Profit Impact of Market Strategies:市場戦略が利益に及ばす影響
・・・理論的に検証できるものではなくて、経験的観察の結果(経験則)です・・・
当初(1960年代)GE社の内部プロジェクトとして、同社SBUの市場戦略と業績の関係の説明と予測の方法を解明するために発足した。その後、発展して、多様な事業を対象に戦略要因と業績の関係を探るプロジェクトまで拡大、マーケティング科学研究所に引き継がれている。
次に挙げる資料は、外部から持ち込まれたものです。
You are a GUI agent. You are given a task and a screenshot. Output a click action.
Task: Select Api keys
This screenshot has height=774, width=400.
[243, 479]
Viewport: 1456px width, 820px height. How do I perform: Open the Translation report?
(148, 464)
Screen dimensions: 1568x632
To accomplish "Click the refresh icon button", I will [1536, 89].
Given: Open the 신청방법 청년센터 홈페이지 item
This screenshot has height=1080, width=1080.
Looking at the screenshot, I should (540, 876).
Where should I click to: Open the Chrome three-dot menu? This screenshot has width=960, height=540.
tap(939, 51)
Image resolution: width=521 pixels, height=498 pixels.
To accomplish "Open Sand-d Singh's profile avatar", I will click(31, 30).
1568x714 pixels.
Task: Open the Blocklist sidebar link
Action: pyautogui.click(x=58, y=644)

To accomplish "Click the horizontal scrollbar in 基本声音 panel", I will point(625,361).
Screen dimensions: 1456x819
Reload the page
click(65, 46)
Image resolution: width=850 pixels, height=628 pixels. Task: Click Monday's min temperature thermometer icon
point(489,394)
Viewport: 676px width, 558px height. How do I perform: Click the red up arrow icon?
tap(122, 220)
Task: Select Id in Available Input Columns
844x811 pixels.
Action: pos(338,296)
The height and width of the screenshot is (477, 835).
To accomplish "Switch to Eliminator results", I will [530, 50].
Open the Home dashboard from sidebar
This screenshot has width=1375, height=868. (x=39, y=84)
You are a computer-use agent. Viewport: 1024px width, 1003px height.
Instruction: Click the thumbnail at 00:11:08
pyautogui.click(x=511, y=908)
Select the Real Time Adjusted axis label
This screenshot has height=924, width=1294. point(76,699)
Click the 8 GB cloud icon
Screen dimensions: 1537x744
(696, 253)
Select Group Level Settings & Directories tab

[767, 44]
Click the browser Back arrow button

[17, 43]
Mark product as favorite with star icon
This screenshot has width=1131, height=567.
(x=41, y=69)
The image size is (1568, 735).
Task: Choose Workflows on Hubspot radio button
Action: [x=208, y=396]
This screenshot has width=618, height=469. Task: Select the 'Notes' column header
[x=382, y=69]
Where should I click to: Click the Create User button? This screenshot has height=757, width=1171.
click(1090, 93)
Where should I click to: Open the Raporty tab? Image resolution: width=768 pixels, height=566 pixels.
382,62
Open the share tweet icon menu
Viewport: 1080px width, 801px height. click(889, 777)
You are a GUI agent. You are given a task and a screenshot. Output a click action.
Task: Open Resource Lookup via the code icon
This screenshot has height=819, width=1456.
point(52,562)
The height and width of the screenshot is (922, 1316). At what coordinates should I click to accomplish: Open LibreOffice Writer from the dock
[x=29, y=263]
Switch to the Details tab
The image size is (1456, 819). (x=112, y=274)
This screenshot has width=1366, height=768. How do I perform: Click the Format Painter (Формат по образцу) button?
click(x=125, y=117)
BCG(1979)では、各マーケット・セグメントは、極言すれば、大体3社程度が利益をあげられる機会しか提供できないと考える。したがって、クライアントに対し、「その市場で№1ないし№2(たぶん、№3まで)になれる機会のある製品領域に事業を集中せよ」「製品がこの基準を充足できなければ、やめよ」と進言している。
与えられたマーケット・セグメントで、最大シェア獲得者が常に最低単位コストで生産でき、リーダーの四分の一以下の競争企業は、ぎりぎりのマージナルな利益しかあげられない。したがって、ある均衡点に達するまでは、マーケットシェアを拡大する戦略が望ましい。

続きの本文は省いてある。